Ole kämpfte innerlich mit sich, und er entsann sich des Versprechens, das er dem Hirschmann gegeben hatte. „Du wirst mir Annina vollständig überlassen müssen.“ Darum hätte er jetzt die Berührung von Anninas Hand nicht ertragen, er musste sich innerlich von ihr distanzieren, demnächst würde sie dem Hirschmann gehören, und zwar ganz. Was auch immer das bedeutete.

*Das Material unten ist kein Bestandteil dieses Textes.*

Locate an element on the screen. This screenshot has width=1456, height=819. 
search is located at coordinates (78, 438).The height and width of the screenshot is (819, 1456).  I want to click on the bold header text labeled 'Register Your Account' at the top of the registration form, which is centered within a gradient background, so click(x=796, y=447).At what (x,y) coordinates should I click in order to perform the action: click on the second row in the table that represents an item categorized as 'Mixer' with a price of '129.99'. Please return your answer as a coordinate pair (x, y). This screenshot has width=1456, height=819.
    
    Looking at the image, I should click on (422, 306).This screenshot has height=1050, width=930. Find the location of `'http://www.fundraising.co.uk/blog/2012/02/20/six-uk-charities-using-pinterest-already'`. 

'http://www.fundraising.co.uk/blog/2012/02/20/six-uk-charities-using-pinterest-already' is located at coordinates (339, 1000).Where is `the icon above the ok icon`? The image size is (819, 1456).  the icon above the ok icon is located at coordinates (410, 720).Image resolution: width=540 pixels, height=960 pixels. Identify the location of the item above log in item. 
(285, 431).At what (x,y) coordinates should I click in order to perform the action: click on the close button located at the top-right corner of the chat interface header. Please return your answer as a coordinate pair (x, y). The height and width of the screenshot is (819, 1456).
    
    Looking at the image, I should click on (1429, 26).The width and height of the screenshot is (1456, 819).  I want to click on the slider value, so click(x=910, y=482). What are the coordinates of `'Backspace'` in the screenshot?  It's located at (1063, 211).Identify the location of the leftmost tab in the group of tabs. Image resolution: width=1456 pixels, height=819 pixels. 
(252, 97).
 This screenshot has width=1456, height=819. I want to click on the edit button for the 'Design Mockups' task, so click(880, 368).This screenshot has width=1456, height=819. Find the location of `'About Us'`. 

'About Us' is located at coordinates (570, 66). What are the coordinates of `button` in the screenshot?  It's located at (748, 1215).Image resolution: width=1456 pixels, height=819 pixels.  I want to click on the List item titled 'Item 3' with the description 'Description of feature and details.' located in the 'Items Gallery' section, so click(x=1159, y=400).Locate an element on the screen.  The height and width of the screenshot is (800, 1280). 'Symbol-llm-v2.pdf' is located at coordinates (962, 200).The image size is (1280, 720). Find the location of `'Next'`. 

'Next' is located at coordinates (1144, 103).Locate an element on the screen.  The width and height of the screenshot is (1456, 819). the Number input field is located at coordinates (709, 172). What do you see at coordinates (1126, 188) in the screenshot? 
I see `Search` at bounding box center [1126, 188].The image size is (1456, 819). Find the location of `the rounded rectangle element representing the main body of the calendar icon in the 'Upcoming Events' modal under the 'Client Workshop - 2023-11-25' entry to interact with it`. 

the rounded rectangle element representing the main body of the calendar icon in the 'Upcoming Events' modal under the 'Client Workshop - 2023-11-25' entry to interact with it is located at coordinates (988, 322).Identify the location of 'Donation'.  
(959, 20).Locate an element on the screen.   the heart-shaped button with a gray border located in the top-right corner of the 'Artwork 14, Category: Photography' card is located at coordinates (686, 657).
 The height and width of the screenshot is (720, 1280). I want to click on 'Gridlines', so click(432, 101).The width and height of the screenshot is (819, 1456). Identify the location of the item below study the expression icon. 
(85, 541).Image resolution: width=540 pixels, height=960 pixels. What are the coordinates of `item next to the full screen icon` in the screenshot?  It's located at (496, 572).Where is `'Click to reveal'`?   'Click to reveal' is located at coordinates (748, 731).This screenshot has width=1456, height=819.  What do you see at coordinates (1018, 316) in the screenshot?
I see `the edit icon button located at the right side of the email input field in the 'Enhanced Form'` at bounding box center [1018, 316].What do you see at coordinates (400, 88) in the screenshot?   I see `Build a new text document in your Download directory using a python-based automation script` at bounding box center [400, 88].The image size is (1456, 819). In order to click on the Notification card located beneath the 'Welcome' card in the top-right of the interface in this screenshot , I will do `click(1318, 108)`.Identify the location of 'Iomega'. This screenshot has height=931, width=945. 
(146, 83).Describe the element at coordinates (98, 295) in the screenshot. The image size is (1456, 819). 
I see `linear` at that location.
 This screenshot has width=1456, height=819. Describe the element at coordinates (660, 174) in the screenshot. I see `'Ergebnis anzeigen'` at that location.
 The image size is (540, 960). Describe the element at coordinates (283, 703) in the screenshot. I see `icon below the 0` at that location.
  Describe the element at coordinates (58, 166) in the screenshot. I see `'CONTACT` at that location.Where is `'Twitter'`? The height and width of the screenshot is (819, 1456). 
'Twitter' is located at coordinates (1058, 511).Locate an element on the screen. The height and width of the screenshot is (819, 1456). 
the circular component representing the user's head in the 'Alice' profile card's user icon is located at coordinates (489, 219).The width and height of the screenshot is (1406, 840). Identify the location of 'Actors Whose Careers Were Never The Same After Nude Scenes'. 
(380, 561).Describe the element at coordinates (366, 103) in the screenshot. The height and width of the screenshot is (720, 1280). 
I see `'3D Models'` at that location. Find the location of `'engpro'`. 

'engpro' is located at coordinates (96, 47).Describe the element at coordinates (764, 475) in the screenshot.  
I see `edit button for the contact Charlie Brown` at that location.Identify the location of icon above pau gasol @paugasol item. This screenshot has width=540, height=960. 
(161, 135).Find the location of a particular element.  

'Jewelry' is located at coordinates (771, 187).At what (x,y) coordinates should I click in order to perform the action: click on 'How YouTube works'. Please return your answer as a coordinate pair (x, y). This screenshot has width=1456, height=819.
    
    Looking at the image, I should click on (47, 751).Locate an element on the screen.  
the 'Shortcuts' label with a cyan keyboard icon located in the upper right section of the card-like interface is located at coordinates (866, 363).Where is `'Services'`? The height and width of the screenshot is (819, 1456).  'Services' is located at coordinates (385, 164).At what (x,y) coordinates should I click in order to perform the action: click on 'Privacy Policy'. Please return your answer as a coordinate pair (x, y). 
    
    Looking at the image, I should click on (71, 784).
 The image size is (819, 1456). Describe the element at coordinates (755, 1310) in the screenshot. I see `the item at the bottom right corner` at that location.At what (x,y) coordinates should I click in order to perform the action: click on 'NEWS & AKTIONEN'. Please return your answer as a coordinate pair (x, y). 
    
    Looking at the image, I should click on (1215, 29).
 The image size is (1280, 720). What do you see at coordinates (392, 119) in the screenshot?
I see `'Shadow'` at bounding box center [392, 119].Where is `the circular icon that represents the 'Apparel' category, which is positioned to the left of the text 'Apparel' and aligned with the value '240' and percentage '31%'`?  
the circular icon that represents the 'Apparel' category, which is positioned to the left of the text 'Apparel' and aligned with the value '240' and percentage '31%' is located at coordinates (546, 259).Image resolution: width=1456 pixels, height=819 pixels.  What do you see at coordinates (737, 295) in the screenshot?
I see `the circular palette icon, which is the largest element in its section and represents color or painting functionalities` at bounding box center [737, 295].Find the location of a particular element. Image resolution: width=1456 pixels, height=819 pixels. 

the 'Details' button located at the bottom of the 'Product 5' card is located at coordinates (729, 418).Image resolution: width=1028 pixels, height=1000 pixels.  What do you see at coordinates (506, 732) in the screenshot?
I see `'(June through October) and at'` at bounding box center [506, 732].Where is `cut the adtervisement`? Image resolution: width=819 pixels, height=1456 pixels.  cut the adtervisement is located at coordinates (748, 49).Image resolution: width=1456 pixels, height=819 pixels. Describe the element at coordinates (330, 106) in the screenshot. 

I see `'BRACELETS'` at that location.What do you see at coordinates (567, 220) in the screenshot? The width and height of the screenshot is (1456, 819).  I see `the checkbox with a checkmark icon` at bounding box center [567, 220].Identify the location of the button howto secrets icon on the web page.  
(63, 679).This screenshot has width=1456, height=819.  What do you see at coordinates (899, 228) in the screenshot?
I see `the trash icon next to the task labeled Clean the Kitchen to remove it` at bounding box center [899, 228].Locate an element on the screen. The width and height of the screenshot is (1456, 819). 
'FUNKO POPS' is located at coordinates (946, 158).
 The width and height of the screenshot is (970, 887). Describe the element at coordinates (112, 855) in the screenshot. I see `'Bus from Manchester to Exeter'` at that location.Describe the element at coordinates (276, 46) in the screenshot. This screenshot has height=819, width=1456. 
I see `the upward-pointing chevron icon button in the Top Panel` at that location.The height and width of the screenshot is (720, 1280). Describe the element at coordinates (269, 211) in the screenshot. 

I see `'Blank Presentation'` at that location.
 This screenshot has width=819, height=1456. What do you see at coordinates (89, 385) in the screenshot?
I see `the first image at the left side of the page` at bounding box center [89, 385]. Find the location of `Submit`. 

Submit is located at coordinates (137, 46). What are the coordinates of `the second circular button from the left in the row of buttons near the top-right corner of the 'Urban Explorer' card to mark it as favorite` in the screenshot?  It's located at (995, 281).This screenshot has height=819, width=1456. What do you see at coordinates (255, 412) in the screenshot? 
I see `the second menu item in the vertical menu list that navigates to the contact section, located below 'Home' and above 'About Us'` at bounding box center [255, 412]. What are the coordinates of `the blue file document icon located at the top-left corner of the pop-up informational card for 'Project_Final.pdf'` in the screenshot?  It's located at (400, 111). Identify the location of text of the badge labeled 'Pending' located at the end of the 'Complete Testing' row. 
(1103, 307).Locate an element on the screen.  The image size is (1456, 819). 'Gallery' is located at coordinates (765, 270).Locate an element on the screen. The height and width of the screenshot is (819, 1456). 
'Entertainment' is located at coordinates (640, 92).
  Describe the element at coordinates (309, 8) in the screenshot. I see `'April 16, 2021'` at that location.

Dann fasste er sich ein Herz. „Kommt“, sagte er, „wir schliessen uns denen doch einfach an“. Wenige Minuten später waren sie Teil der Hirschmann-Kommune, die sich tänzerisch durch den Wald bewegte, entlang einem verlassenen und überwucherten Pfad. Viele Frauen hatten nackte, bemalte Oberkörper, und ihre Brüste schwangen im Gleichtakt mit den dumpfen Trommeln. Einzelne waren sogar völlig nackt, ebenso die Männer, die alle eine auffällige Kopfbedeckung aus Fell trugen. Beim näheren Hinschauen waren es zurecht geschneiderte Rehkitzfelle. Annina schauderte. Viele hatten mystische Zeichen auf den Wangen, etliche Frauen hatten ihre Handrücken mit Henna-Ornamenten verschönert, etwas, dass sich Silja und Annina schon lange vorgenommen hatten. „Henna ist der Frau schönster Schmuck“, hatte ihnen einmal ein Marokkaner erklärt, als er den beiden Freundinnen Hennapulver und einen feinen Stift verkauft hatte. Silja hatte sich schon überlegt, ob sie sich einmal die Brüste mit Henna verzieren sollte, um Sven zu überraschen, und irgendwann würde sie es wohl tun.
Dann wurden die Vier im Reigen des Rhythmus mitgerissen, sie wurden Teil des Ganzen, Ole zog kräftig an einer Knille, die ihm ein junger Mann mit düsterem Blick gereicht hatte. Einige Frauen breiteten die Arme aus, drehten sich im Kreis, und die Männer tanzten um sie herum, Derwischen gleich. Bei aller Naturnähe hatte die Prozession etwas ausgesprochen Sexuelles an sich, eine Aura, eine Kraft, die Ihresgleichen suchte.